“Innanzitutto bisogna chiarire il fatto che non si parla di un solo standard, bensì di più standard molto complessi – ha sottolineato Ciotti – le strategie messe in campo con questo sistema sono la gestione di processi in regime di qualità, la semplificazione delle procedure e le economie di scala. Il riferimento normativo è relativo alla legge 4 del 3 febbraio 2011, che istituisce la modalità di gestione del sistema e la disciplina produttiva in un contesto di informatizzazione del sistema, in collaborazione con il Sian. Per quanto riguarda le economie di scala, le caratteristiche principali sono l’elevata adesione, la riduzione dei costi di certificazione, l’aumento dell’impatto sull’opinione pubblica e la possibilità sul fare marketing sul marchio agroalimentare made in Italy”.

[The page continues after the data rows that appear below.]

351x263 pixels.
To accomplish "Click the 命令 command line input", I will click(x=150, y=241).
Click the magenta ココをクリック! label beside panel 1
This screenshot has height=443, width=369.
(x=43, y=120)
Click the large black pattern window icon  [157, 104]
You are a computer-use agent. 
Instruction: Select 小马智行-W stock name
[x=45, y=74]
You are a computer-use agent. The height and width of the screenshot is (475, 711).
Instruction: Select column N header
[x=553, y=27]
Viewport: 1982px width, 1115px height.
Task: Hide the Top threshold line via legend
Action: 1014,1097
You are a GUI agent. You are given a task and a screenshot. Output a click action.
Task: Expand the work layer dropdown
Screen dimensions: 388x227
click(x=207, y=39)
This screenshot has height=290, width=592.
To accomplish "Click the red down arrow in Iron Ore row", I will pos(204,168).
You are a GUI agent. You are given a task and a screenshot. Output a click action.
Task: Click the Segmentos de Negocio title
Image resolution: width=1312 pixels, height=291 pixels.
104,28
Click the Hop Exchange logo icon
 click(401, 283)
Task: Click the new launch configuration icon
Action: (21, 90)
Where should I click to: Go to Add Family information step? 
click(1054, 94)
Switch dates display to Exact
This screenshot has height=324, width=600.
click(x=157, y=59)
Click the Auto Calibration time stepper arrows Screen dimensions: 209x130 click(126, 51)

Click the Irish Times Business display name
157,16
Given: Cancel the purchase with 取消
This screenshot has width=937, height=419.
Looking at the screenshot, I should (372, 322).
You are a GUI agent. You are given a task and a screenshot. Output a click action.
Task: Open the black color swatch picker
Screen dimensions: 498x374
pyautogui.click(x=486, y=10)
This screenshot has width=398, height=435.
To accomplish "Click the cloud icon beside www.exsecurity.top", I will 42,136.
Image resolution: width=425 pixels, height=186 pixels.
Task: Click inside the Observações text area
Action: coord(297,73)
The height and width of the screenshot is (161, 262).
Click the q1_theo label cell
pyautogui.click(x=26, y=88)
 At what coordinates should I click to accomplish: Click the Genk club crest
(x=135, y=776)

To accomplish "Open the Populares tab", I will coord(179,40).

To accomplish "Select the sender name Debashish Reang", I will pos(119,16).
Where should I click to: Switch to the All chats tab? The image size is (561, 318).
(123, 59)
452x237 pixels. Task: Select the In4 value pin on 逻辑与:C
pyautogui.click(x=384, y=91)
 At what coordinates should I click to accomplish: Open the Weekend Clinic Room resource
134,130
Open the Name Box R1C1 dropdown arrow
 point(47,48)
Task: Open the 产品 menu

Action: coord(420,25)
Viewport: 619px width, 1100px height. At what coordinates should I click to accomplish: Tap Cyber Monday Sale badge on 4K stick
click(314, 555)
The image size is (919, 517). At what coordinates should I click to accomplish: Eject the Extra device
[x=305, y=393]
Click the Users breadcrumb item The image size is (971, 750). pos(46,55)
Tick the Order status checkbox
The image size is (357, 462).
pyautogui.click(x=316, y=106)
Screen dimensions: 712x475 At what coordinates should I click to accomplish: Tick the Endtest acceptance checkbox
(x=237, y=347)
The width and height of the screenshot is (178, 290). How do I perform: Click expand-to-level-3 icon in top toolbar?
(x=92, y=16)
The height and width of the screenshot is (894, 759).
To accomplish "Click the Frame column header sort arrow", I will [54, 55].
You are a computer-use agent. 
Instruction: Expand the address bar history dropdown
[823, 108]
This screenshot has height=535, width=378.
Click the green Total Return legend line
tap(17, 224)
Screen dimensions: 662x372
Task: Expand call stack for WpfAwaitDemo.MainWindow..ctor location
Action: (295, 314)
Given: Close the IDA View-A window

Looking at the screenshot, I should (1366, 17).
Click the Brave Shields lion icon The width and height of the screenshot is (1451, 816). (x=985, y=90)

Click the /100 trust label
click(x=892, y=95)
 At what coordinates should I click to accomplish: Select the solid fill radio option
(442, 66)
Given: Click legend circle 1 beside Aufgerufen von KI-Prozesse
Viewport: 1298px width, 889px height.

“Lo scopo dei sistemi di qualità è quella di certificare la produzione integrata – ha continuato Ciotti – in questo modo abbiamo dato la possibilità alle Regioni di gestire le tante domande Psr, in particolare quelle relative ai pagamenti agro ambientali”.
Maria Chiara Ferrarese di Csqa Certificazioni ha tenuto invece una relazione sui sistemi di qualità regionali. “Con l’art. 16 del reg. Ue 1305/2013 è stata concessa agli agricoltori la possibilità di partecipare per la prima volta a un regime di qualità regionale o a regimi di certificazione dei prodotti agricoli. Alla base di un regime di qualità regionale c’è innanzitutto un disciplinare tecnico; i disciplinari di produzione devono essere vincolanti, proprio come nel caso delle Dop e Igp, e infine deve esserci necessariamente un organismo terzo per il rilascio della certificazione. Molte regioni si stanno adeguando, lavorando proprio su questa direzione”.
Infine si è parlato di sistemi di qualità in relazione alle misure dei Psr, in particolare per la 3.1, la 4.1 e la 10, dove infatti è necessario averli per poter accedere al bando di finanziamento.